### PROBLEM TO SOLVE
Carry on the research summary below about building dense LiDAR intensity images from sparse scans, starting right after its final sentence.

### SELECTED PASSAGE
_ _ _ _ _

Wei Gao, Jie Zhang, Mingle Zhao, Zhiyuan Zhang, Shu Kong, Maani Ghaffari, Dezhen Song, Cheng-Zhong Xu, Hui Kong

TL;DR

Experimental results validate the efficacy of the proposed approach, which successfully integrates computer vision techniques with LiDAR data processing, enhancing the applicability of low-cost LiDAR systems and establishing a novel paradigm for robotic vision via active optical sensing–LiDAR as a Camera.

Abstract

Conventionally, human intuition defines vision as a modality of passive optical sensing, relying on ambient light to perceive the environment. However, active optical sensing, which involves emitting and receiving signals, offers unique advantages by capturing both radiometric and geometric properties of the environment, independent of external illumination conditions. This work focuses on advancing active optical sensing using Light Detection and Ranging (LiDAR), which captures intensity data, enabling the estimation of surface reflectance that remains invariant under varying illumination. Such properties are crucial for robotic perception tasks, including detection, recognition, segmentation, and Simultaneous Localization and Mapping (SLAM). A key challenge with low-cost LiDARs lies in the sparsity of scan data, which limits their broader application. To address this limitation, this work introduces an innovative framework for generating dense LiDAR intensity images from sparse data, leveraging the unique attributes of non-repeating scanning LiDAR (NRS-LiDAR). We tackle critical challenges, including intensity calibration and the transition from static to dynamic scene domains, facilitating the reconstruction of dense intensity images in real-world settings. The key contributions of this work include a comprehensive dataset for LiDAR intensity image densification, a densification network tailored for NRS-LiDAR, and diverse applications such as loop closure and traffic lane detection using the generated dense intensity images. Experimental results validate the efficacy of the proposed approach, which successfully integrates computer vision techniques with LiDAR data processing, enhancing the applicability of low-cost LiDAR systems and establishing a novel paradigm for robotic vision via active optical sensing--LiDAR as a Camera.

Super LiDAR Intensity for Robotic Perception

TL;DR

Experimental results validate the efficacy of the proposed approach, which successfully integrates computer vision techniques with LiDAR data processing, enhancing the applicability of low-cost LiDAR systems and establishing a novel paradigm for robotic vision via active optical sensing–LiDAR as a Camera.

_ _ _ _ _

### DATASET EXTRACT
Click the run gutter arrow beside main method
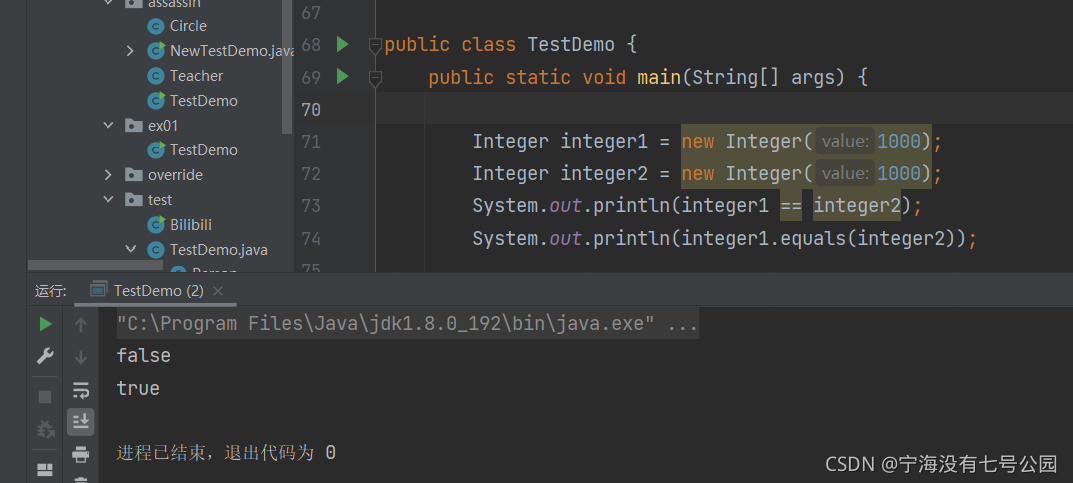 coord(343,77)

_ _ _ _ _

### REPLY
Abstract

Conventionally, human intuition defines vision as a modality of passive optical sensing, relying on ambient light to perceive the environment. However, active optical sensing, which involves emitting and receiving signals, offers unique advantages by capturing both radiometric and geometric properties of the environment, independent of external illumination conditions. This work focuses on advancing active optical sensing using Light Detection and Ranging (LiDAR), which captures intensity data, enabling the estimation of surface reflectance that remains invariant under varying illumination. Such properties are crucial for robotic perception tasks, including detection, recognition, segmentation, and Simultaneous Localization and Mapping (SLAM). A key challenge with low-cost LiDARs lies in the sparsity of scan data, which limits their broader application. To address this limitation, this work introduces an innovative framework for generating dense LiDAR intensity images from sparse data, leveraging the unique attributes of non-repeating scanning LiDAR (NRS-LiDAR). We tackle critical challenges, including intensity calibration and the transition from static to dynamic scene domains, facilitating the reconstruction of dense intensity images in real-world settings. The key contributions of this work include a comprehensive dataset for LiDAR intensity image densification, a densification network tailored for NRS-LiDAR, and diverse applications such as loop closure and traffic lane detection using the generated dense intensity images. Experimental results validate the efficacy of the proposed approach, which successfully integrates computer vision techniques with LiDAR data processing, enhancing the applicability of low-cost LiDAR systems and establishing a novel paradigm for robotic vision via active optical sensing--LiDAR as a Camera.

Paper Structure

This paper contains 23 sections, 9 equations, 19 figures, 4 tables.

Figures (19)

  • Figure 1: Comparison between the intensity image densified by the proposed method and the true intensity images stitched from high-line LiDAR data. (a) Raw NRS-LiDAR input. (b) Densified 1380 $\times$ 240 intensity image using the proposed method. (c) Stitched 1024 $\times$ 128 intensity images using the high-cost Ouster 128-line LiDAR data from pfreundschuh2024coinshan2021robust. The proposed method effectively eliminates line artifacts and mitigates overexposure in challenging scenarios, generating high-definition, camera-grade intensity images.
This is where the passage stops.